(Provided passage)

Whisk the flour, egg yolk, cold beer, tablespoon of oil, sugar, and salt together until smooth. The batter should be the consistency of thick cream, coating the back of a spoon but still flowing freely. Cold beer is important here: the carbonation gives the batter lift when it hits hot oil, and the cold temperature keeps the gluten from developing too much. You want a crisp, lacy coating, not a heavy shell. Let the batter rest for ten minutes while you deal with the egg white.
Beat the egg white with a clean whisk until it holds stiff peaks. Fold it into the rested batter gently, in two additions. Don't stir, fold. You're keeping the air in. This is the difference between a Hollerkücherl that puffs up golden and airy and one that fries into a flat, heavy disc. The batter will look slightly lumpy. That's fine. Overmixing it defeats the purpose.
Pour the oil into a deep, heavy-bottomed pot to a depth of about eight centimeters. Heat it to 170°C. Use a thermometer if you have one. If you don't, drop a small blob of batter into the oil: it should sink briefly, then rise and sizzle immediately, turning golden within thirty seconds. If it sits on the surface and browns instantly, your oil is too hot. If it sinks and stays down, too cold. Getting the temperature right matters more than anything else in frying. Too hot and the batter burns before the flower cooks. Too cold and the fritter absorbs oil and goes greasy.
Hold an elderflower head by its stem, blossom facing down. Dip the flower head into the batter, letting the excess drip off for a few seconds. The batter should coat the blossoms evenly without filling in all the gaps between the tiny flowers. Lower it gently into the hot oil, blossom side down. Let go of the stem once the batter begins to set, about five seconds. Fry for one and a half to two minutes on the first side, until deep golden, then flip with a slotted spoon or tongs and fry the other side for another minute. The fritter should be crisp and lacy, with the outline of individual blossoms visible through the golden crust. Work in batches of two or three. Don't crowd the pot or the oil temperature drops and everything goes soggy.
Lift each fritter out with a slotted spoon and drain on kitchen paper for no more than ten seconds. While they're still hot and glistening, dust them generously with powdered sugar mixed with a little Vanillezucker. The sugar should melt slightly on contact, forming a thin sweet crust over the golden batter. Serve immediately. I mean it. Hollerkücherl have about three minutes of perfection between the moment they leave the oil and the moment the batter loses its crunch. Eat them standing in the kitchen if you have to. Mahlzeit!

(End Provided passage)

Problems and tasks
**A.** Please write out the stretch of the elderflower fritter recipe from "Lift each fritter" through "have to. Mahlzeit!".
**B.** According to the elderflower fritter recipe, why should the beer in the batter be cold? Answer in one to three sentences.
The records that follow were taken from a different source.

(Entries shown)

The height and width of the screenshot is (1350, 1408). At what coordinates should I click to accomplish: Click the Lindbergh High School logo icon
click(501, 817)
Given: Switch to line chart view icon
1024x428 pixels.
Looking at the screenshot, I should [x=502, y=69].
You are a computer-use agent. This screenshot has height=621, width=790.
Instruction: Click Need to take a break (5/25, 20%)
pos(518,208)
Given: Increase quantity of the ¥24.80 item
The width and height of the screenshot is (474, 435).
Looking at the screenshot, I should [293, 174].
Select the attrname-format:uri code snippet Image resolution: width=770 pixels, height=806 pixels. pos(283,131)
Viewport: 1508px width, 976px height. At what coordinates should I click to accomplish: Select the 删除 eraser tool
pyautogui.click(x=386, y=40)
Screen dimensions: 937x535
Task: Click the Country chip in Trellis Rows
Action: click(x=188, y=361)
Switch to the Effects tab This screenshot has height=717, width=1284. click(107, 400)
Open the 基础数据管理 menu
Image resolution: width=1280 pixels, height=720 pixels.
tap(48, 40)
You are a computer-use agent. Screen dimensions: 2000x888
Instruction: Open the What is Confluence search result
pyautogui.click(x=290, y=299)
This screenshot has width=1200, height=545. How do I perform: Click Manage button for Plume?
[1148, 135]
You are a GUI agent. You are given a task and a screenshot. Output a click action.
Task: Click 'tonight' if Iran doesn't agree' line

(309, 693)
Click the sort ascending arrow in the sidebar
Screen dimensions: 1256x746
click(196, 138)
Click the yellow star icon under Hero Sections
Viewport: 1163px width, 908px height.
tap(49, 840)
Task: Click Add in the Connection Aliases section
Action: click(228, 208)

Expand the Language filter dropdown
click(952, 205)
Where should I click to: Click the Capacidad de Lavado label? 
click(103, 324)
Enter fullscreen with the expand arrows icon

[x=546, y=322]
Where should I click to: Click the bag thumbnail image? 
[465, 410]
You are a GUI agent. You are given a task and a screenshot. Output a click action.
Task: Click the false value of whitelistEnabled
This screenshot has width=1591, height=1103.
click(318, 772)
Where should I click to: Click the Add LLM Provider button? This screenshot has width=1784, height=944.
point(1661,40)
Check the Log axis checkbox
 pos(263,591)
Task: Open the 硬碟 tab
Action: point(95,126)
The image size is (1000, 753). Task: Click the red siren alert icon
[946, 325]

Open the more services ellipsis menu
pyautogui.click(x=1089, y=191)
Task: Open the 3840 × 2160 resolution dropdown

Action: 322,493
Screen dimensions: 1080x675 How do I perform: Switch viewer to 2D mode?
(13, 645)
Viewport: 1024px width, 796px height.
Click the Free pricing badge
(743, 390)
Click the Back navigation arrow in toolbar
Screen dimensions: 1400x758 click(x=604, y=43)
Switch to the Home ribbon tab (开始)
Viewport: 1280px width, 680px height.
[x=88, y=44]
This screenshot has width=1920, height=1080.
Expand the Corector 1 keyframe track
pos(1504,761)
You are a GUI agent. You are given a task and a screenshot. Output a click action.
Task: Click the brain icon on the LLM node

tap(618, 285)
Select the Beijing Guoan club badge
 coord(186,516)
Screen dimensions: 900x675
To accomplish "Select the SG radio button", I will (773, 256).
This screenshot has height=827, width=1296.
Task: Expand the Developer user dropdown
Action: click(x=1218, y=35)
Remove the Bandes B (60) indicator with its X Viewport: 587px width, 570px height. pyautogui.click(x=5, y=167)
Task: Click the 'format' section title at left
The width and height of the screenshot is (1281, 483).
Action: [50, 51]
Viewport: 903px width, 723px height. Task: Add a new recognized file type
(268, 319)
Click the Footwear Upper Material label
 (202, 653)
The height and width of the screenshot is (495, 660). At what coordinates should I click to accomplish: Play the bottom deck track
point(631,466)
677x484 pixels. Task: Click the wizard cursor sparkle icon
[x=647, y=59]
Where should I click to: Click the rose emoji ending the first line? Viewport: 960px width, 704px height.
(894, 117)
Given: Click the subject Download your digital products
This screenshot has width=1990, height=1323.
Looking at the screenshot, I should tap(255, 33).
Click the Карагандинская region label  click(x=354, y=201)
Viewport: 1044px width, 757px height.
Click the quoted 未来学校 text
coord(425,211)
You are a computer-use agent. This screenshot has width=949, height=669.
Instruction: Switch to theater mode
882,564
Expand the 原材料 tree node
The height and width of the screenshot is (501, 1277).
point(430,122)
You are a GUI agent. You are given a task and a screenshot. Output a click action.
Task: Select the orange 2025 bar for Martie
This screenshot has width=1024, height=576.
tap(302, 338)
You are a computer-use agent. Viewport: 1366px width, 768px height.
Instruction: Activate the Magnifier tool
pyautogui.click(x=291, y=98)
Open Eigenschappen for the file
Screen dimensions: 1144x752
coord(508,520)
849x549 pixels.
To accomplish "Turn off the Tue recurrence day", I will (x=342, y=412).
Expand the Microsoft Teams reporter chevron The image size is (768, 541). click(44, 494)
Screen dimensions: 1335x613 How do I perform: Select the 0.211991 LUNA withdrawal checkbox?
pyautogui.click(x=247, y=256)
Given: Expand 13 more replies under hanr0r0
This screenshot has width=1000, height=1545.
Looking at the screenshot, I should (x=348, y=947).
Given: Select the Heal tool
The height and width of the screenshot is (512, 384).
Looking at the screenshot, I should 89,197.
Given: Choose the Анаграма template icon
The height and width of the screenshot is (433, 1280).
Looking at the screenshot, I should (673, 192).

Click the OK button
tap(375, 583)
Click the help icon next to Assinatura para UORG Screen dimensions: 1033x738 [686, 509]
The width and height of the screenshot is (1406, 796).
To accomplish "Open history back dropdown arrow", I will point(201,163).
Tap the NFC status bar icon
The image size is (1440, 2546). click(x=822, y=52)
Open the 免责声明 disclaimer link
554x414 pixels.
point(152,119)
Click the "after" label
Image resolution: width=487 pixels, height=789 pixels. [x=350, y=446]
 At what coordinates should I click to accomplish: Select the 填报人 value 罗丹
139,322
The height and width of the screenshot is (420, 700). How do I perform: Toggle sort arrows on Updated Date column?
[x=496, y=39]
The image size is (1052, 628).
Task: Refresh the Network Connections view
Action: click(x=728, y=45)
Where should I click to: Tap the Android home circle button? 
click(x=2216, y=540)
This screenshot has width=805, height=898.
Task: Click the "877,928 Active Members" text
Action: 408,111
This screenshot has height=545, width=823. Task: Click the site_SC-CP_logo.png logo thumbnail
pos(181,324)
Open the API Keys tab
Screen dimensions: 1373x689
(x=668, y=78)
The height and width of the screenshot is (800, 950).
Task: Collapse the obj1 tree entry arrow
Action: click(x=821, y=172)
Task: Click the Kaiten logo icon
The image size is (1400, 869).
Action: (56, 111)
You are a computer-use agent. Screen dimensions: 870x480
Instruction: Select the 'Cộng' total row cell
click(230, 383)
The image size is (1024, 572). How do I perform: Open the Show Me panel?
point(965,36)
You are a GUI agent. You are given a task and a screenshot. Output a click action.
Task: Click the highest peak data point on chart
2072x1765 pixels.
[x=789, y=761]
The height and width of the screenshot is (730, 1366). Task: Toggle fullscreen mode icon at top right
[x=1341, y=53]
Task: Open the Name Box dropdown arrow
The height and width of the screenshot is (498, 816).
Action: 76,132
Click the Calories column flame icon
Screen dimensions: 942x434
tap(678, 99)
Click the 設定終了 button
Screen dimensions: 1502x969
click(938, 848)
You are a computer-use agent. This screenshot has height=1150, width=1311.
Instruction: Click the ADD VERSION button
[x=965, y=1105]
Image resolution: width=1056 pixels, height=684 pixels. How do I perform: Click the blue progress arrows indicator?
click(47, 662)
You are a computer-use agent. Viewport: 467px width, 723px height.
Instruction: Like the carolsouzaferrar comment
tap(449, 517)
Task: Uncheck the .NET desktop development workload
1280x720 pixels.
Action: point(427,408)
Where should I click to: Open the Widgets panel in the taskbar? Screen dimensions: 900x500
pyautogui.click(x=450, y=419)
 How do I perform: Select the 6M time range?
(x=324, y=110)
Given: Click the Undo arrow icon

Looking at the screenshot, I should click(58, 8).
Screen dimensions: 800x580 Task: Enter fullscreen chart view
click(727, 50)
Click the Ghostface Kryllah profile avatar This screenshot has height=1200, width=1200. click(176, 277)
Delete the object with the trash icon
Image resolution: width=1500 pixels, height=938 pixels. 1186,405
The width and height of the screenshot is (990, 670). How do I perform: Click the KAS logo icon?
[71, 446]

(End Entries shown)

Task results
**A.**
Lift each fritter out with a slotted spoon and drain on kitchen paper for no more than ten seconds. While they're still hot and glistening, dust them generously with powdered sugar mixed with a little Vanillezucker. The sugar should melt slightly on contact, forming a thin sweet crust over the golden batter. Serve immediately. I mean it. Hollerkücherl have about three minutes of perfection between the moment they leave the oil and the moment the batter loses its crunch. Eat them standing in the kitchen if you have to. Mahlzeit!

**B.** The beer's carbonation gives the batter lift when it hits the hot oil, and its cold temperature keeps the gluten from developing too much. This produces a crisp, lacy coating instead of a heavy shell.